Every year Shoreline Amphitheater
closes out the year with another Bridge School Benefit. The doors
opened at three, but after I got there I found out the main stage
didn't start to get active until 5 PM.
Off to the side there was a trailer
with music coming out of the side. Some were listening.
That woman was somehow very funny
and quite good. I wasn't ready to sit down so I wandered on. Just
enjoyed people watching and stuff like that for a while.
Before long the Native-Americans did
some sort of blessing ceremony to consecrate everything about the
evening and everyone involved with it.
Then Peggy Young gave some history
about the Bridge School. They'd started it as a way to help
special needs kids find the help they need to learn how to make it
on their own in this world. They have grown a lot since the
beginning, fifteen years ago. She reeled of a long but quick list
of thank you messages. Then she introduced Neil Young.

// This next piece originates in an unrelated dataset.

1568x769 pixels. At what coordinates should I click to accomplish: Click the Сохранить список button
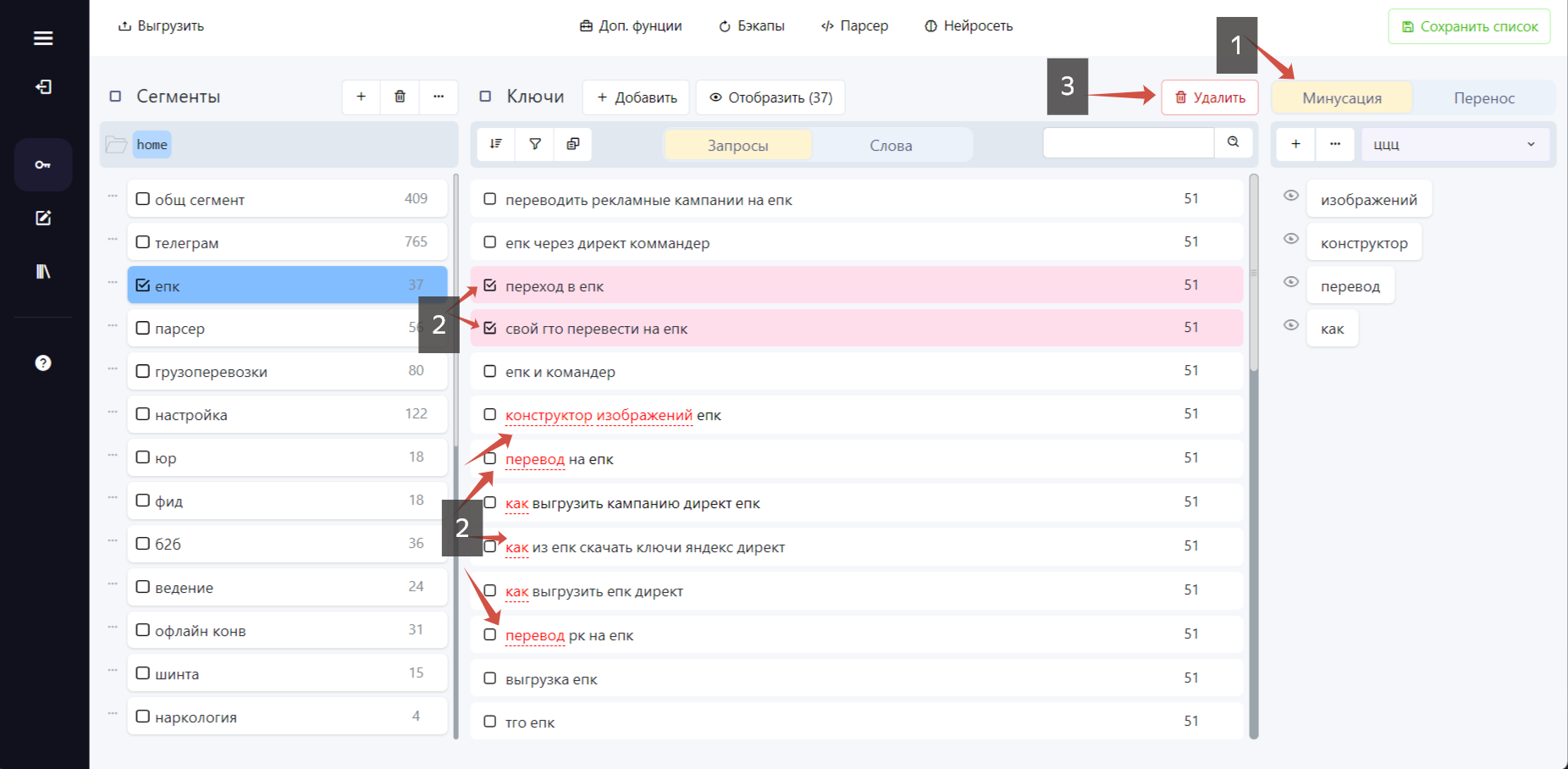(1469, 26)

Yup. Watching good live music with
20,000 of my closest friends.
This band is named Spoon. One of
their songs is a big hit. They played it and I recognized it
immediately. Didn't know their other stuff but it was fine.

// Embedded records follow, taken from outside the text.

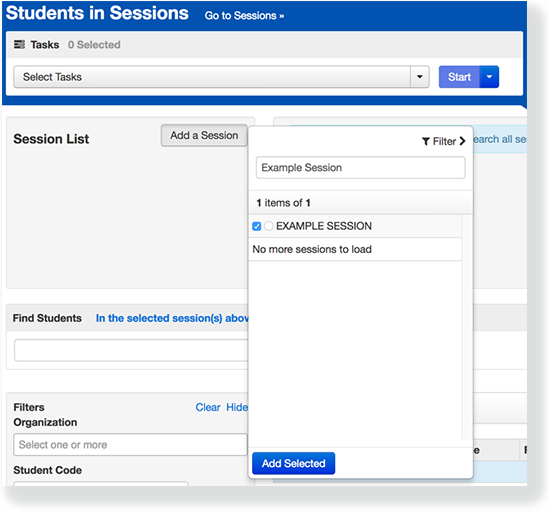This screenshot has height=514, width=549.
Task: Open the Organization select one or more box
Action: click(x=130, y=445)
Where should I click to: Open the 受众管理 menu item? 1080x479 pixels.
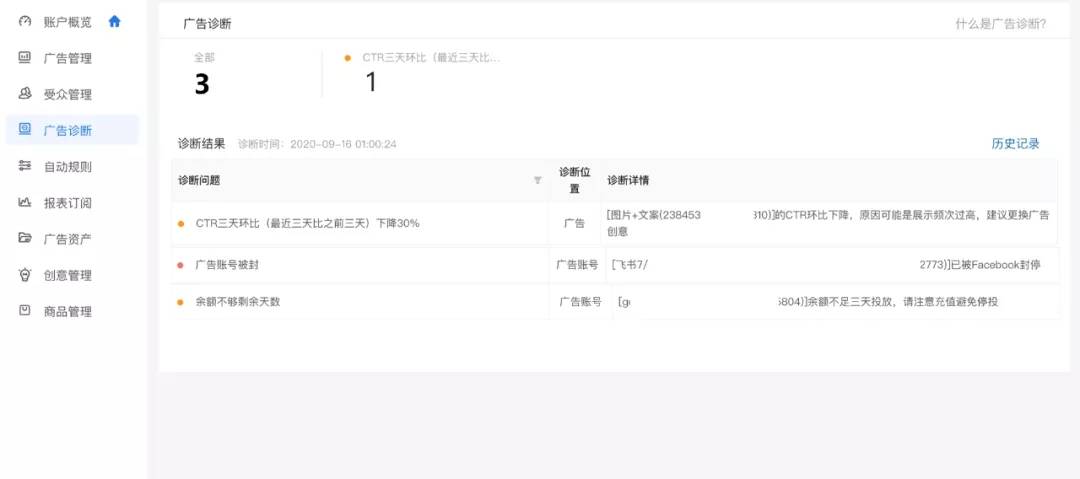pos(67,95)
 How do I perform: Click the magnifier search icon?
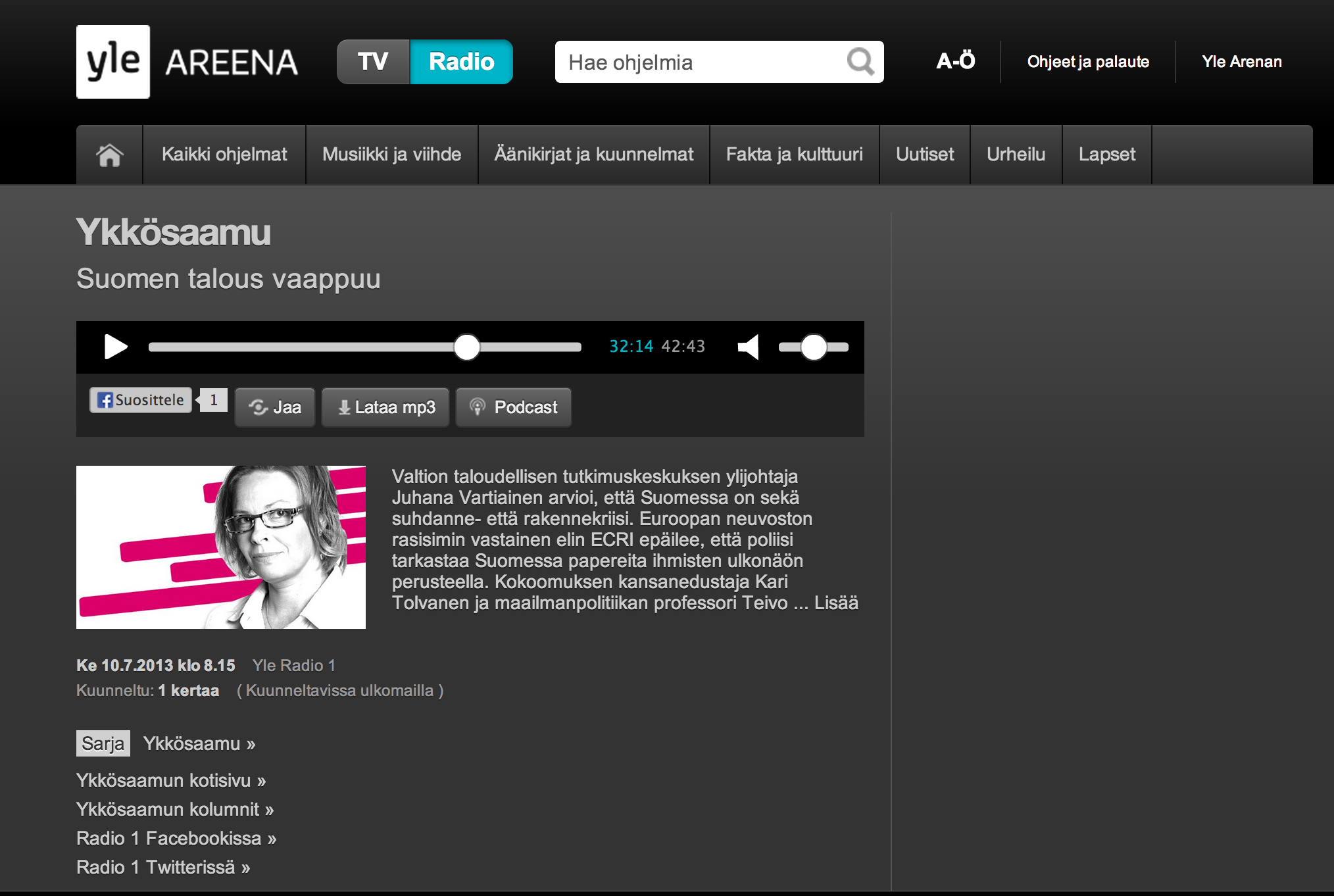[x=860, y=62]
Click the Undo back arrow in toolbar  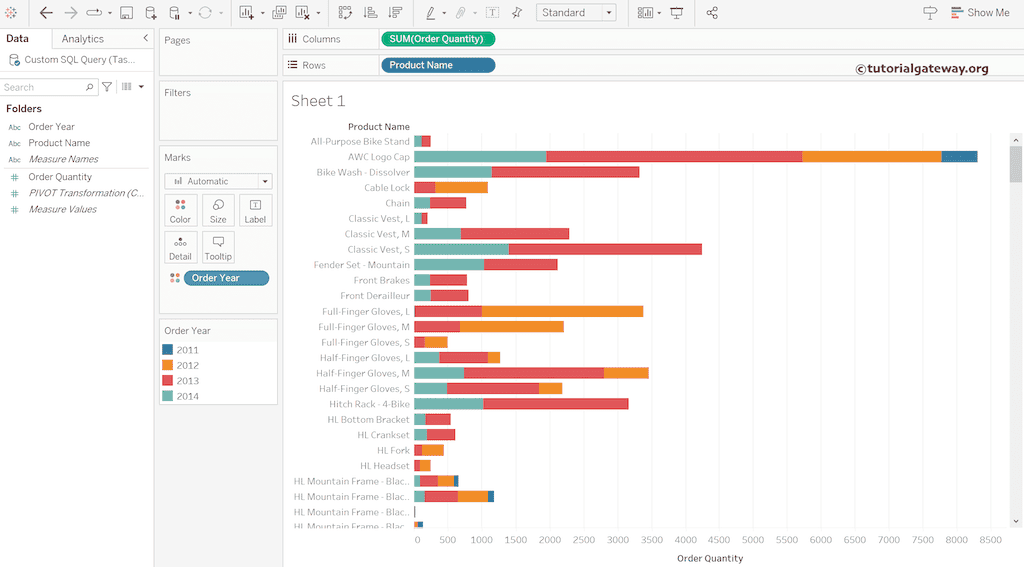pos(46,13)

St. Vincent is simply a looker.
Sounded good to, but not stuff I was familiar with at all.
Gary Clark Jr. has a great blues
sound, but the issues aired out in the songs just left me feeling
disconnected.
Somewhere in there they raffled off
the tee pee I'd seen wandering around just after they opened the
gates.
It was a treat to listen to this
guy. Worth the price of admission for sure.
Sheryl Crow started her set with "A
Change would do you good!"
She made a comment that felt like
"Wow! I'm sitting at Neil Young's piano for this one." Then she
played another song I've heard on the radio many times.
At another point in her set the Dixie Chicks came out to help with
a song.
The Dixie Chicks were the ones I'd
really wanted to see with my own eyes. Back in the second Bush era
there was a time when we really needed someone to speak up. It was
one of those "It's so much more real when you're quoting real
people in the struggle now whose names are public footballs" kind
of thing. Singing in London at the Bush Theater, the lead singer
had said "I'm ashamed of President Bush" or words to that effect.
It was enough to make the name "DIXIE CHICKS" a hot potato.
Overnight they went from being a top Country act to every
mainstream liberals darling. Conservative talk radio hosts
vilified them into retirement. They had a rough few years.
I think this is very early in their return tour. A year or so ago
I saw an article in which the woman said "I said that because I
was reading in the British press that President Bush was speaking
for all Americans and it just wasn't true." Thank you Dixie
Chicks!
It was an honor to see them with my
own eyes.
Several of the songs Neil Young sang
amounted to prayers for mother earth. A great note to go home on.